SET EXERCISE: Please format each line of the records below as a JSON list of strings, one string per line, leaving out blank lines.

EXERCISE MATERIAL:
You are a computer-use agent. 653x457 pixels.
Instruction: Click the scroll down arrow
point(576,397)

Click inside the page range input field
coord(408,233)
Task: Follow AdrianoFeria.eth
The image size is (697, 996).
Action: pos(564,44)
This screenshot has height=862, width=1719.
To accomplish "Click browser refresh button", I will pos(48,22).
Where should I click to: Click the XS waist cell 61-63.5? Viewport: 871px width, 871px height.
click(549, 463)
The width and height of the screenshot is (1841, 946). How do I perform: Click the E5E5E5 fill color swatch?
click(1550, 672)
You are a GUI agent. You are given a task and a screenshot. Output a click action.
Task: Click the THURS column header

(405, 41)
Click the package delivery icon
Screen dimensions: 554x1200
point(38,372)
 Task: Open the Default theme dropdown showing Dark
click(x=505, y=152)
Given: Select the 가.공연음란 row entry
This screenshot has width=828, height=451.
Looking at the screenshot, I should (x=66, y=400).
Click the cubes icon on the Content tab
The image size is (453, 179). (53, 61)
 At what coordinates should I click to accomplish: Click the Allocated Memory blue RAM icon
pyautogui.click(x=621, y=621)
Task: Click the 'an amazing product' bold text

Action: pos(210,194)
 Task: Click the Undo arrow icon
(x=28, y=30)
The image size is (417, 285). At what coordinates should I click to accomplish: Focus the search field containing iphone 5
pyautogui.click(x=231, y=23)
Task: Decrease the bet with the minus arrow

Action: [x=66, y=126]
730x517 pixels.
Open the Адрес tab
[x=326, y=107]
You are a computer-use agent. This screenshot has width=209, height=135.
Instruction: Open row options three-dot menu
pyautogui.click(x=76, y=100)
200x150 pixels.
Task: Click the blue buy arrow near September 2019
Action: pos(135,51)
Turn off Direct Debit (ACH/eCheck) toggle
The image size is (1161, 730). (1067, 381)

EXERCISE RESULT:
[
  "You are a computer-use agent. 653x457 pixels.",
  "Instruction: Click the scroll down arrow",
  "point(576,397)",
  "Click inside the page range input field",
  "coord(408,233)",
  "Task: Follow AdrianoFeria.eth",
  "The image size is (697, 996).",
  "Action: pos(564,44)",
  "This screenshot has height=862, width=1719.",
  "To accomplish \"Click browser refresh button\", I will pos(48,22).",
  "Where should I click to: Click the XS waist cell 61-63.5? Viewport: 871px width, 871px height.",
  "click(549, 463)",
  "The width and height of the screenshot is (1841, 946). How do I perform: Click the E5E5E5 fill color swatch?",
  "click(1550, 672)",
  "You are a GUI agent. You are given a task and a screenshot. Output a click action.",
  "Task: Click the THURS column header",
  "(405, 41)",
  "Click the package delivery icon",
  "Screen dimensions: 554x1200",
  "point(38,372)",
  " Task: Open the Default theme dropdown showing Dark",
  "click(x=505, y=152)",
  "Given: Select the 가.공연음란 row entry",
  "This screenshot has width=828, height=451.",
  "Looking at the screenshot, I should (x=66, y=400).",
  "Click the cubes icon on the Content tab",
  "The image size is (453, 179). (53, 61)",
  " At what coordinates should I click to accomplish: Click the Allocated Memory blue RAM icon",
  "pyautogui.click(x=621, y=621)",
  "Task: Click the 'an amazing product' bold text",
  "Action: pos(210,194)",
  " Task: Click the Undo arrow icon",
  "(x=28, y=30)",
  "The image size is (417, 285). At what coordinates should I click to accomplish: Focus the search field containing iphone 5",
  "pyautogui.click(x=231, y=23)",
  "Task: Decrease the bet with the minus arrow",
  "Action: [x=66, y=126]",
  "730x517 pixels.",
  "Open the Адрес tab",
  "[x=326, y=107]",
  "You are a computer-use agent. This screenshot has width=209, height=135.",
  "Instruction: Open row options three-dot menu",
  "pyautogui.click(x=76, y=100)",
  "200x150 pixels.",
  "Task: Click the blue buy arrow near September 2019",
  "Action: pos(135,51)",
  "Turn off Direct Debit (ACH/eCheck) toggle",
  "The image size is (1161, 730). (1067, 381)"
]